I booked tickets for an upcoming train excursion on the SJ web site. Through the perversity of capitalism or whatever, it turned out to be considerably cheaper to ride first class than second. This meant that breakfast was included on the way out. However, if you have “special needs”, e g being a vegetarian, you can’t just check a box for this, but have to call separately to order your special food. This I did today, and after having been shunted around a bit by different call centre persons (because of course the voice menus did not indicate which menu option would give you the menu options, as it were), I ended up with the right person, who, with some audible effort, managed to adjust the food orders in some, as it sounded to me, less than obvious user interface. Now, I thought that maybe I could also add dinner reservations for the journey home, which I had missed to do earlier. The CCP excused herself and disappeared for ten minutes or so, trying to work out how to add dinner reservations and eventually couldn’t come up with anything better than booking new seats for us, this time with dinner reservations. I didn’t think we’d eat so much that we’d need two seats each, so I thanked her for her efforts and left it at that.

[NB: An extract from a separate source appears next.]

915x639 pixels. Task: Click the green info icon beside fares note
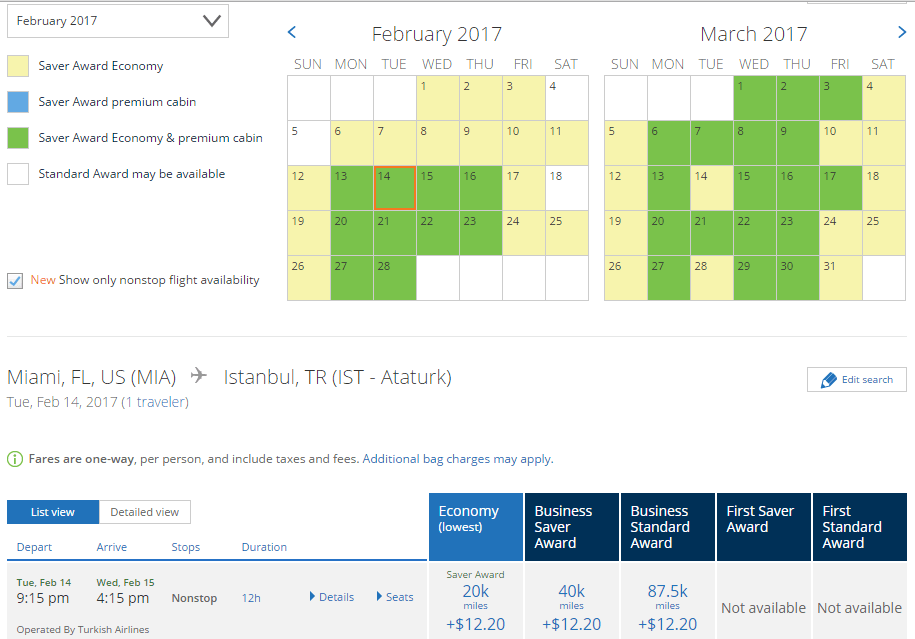click(x=15, y=459)
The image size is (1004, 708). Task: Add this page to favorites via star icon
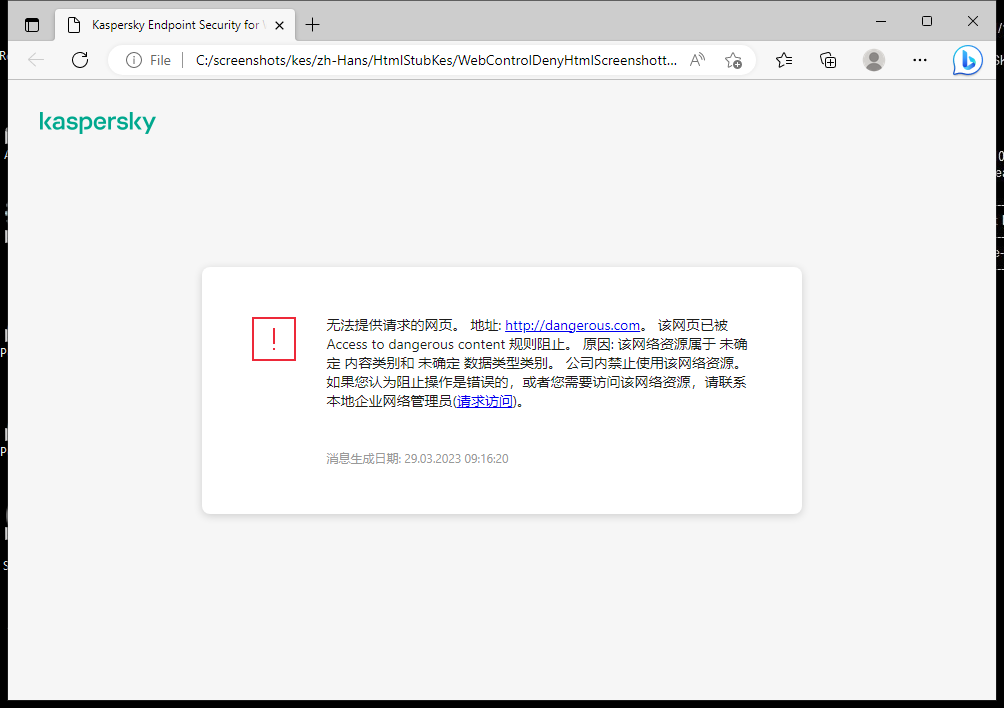[733, 60]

Now, this conversation had been long enough and required sufficiently little of my attention that I’d managed to do other things in parallel: to begin with, look up on the SL site how to get to my ultrasound examination. They have the very useful checkbox “I don’t mind walking a bit if it gets me there faster.” and turning it on suggested I could get to my destination in a third of the time it would otherwise take me, just by taking a ten-minute walk through the woods behind my house to a bus stop by the big road. This was a nice enough little outing, though the little narrow and winding road through the woods turned out to be frequented by huge articulated lorries every few minutes. I’m not quite sure where they thought they were going.
In the time since the Google car had passed, somebody had carefully smashed all the glass walls of the bus shelter, but it was a sunny (though chilly) day, so it didn’t affect my immediate comfort too much.
Then I got to the care centre with a radiology department and got probed. I was fascinated to see that the bottles with conductive gel were kept in a little heater, so as not to be cold and nasty. Then I got to see the inside of my leg, and ye gods how thick the femoral artery is! Still, the ultrasound did not give sufficient resolution for a definite diagnosis, so next up: magnetic resonance tomography.